На смерть Вани Чуйкова
Ваней его называли все друзья и относились к нему с особой нежностью в ответ на его деликатность и отчетливость, какую-то редкую психологическую открытость и понятность, когда точно знаешь, что никакие спазмы амбициозности (общей болезни людей искусства) не изменят его простые и внятные принципы, именуемые душевной дисциплиной.
А для меня Ваня был еще преданным читателем до самых последних дней и, как сегодня бы сказали, спонсором, как это ни странно звучит. Чуйков, вместе с еще пятью из среды московского концептуализма, был многолетним подписчиком моих самиздатских изданий в первой половине 80-х, в частности, романа «Момемуры». Ведь мы в Ленинграде были бедны как церковные мыши, беднее на самом деле, просто нищие с зарплатой кочегара, особенно по сравнению с москвичами, тем более художниками, у которых всегда была халтура. Даже такая вещь как оплата расходных материалов (бумаги и копирки) не говоря о гонораре машинистке – были серьезными тратами, и то, что пять москвичей, среди которых, помимо Вани, Илья Кабаков и Алик Сидоров, покупали из года в год пять самиздатских копий моих изданий, было для меня поддержкой.

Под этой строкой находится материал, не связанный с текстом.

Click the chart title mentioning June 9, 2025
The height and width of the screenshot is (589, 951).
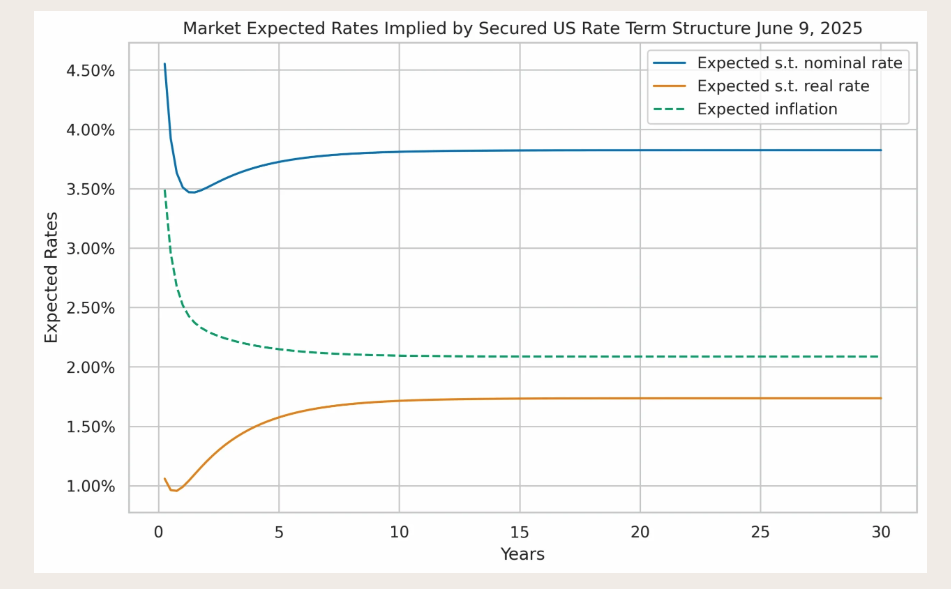[522, 29]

Чуйков, входя в число старших и наиболее почитаемых московских концептуалистов, сегодня называемых классиками, проделал совершенно самостоятельный путь к радикальному искусству, потому что он был Павлом, создавшим себя из Савла. Он был мажором, сыном председателя Союза художников Киргизии и автора пресловутой картины «Дочь советской Киргизии», и ему пришлось отталкиваться от огромного притяжения, представлявшего собой расстеленную перед ним ковровую дорожку. Он и шел лет десять по ней, пока внутренняя работа и та честность, которая на самом деле засыпает первой, как рыба, если для вас открыты все дороги, не заставила его, имевшего за плечами персональные выставки и открытые шахты лифтов, отказаться по сути от всего. Он сжег все свои советские картины в конце 60-х, как Гоголь, и все начал с нуля, ощущая, что компас эстетики и принципиальности важнее карьеры, то есть поставил на аутсайдера, не зная, конечно, будущего. Он вошел в круг московских концептуалистов уже зрелым автором, проделавшим похожее движение от фигуративности и импрессионизма к той версии радикального авангарда, каким в 70-е стал московский концептуализм.

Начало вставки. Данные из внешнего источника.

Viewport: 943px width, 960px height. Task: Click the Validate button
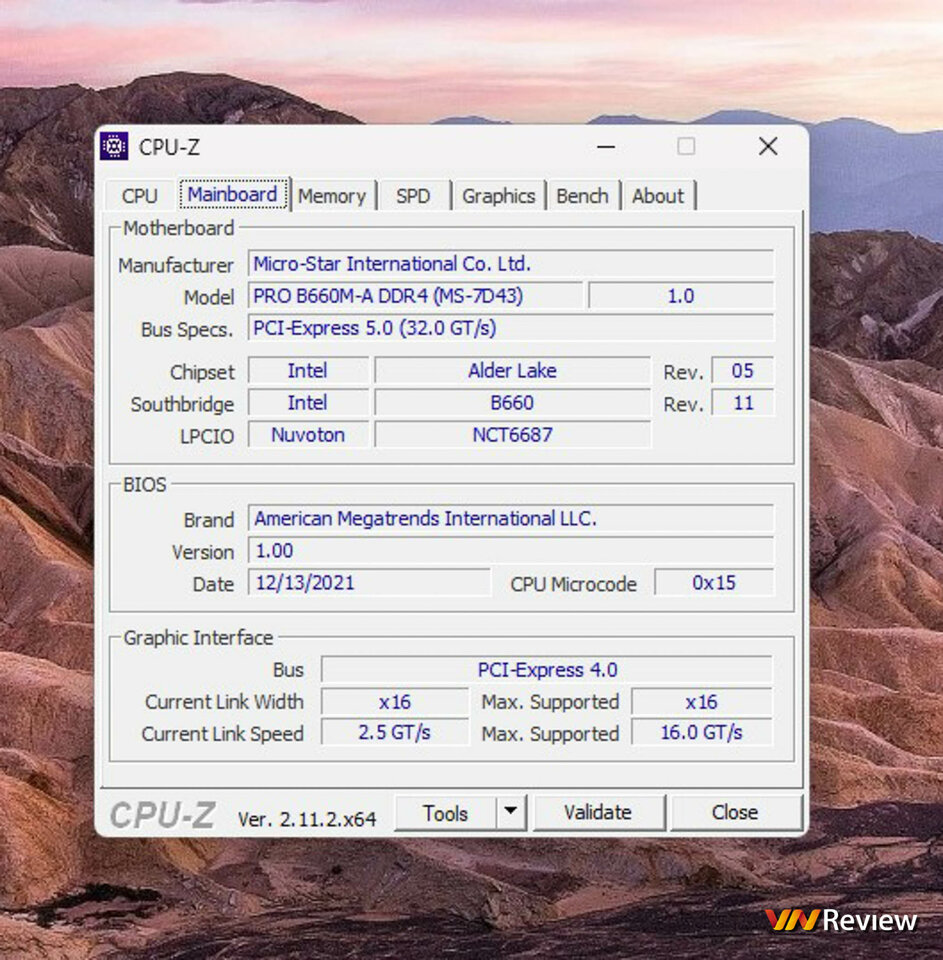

Если сравнивать его с тем же Кабаковым или Эриком Булатовым, то в нем было отчетливо меньше сенсационности и спекулятивности, на самом деле и обеспечивающих славу; в его работах еще пульсировал классический авангард, как один из языков, но, возможно, любимый. Поэтому и конец совка, на самом деле ставший огромной проблемой для московских концептуалистов, использовавших дыхание тоталитаризма как парус ветер, не стал для него слишком обидным. Не знакомый близко и не заметит в его работах другого наклона почерка; есть, возможно, какая-то взаимосвязь между страхом инерции и принципиальностью с ограниченностью инструментов для признания. Это тот выбор, который осуществляет каждый. Со стороны, кажется, виднее, не мешает рампа, но Ваня Чуйков умудрился сохранить эту простоту и точность, время почти ничего не отняло. Когда меньше балласта, и терять почти нечего.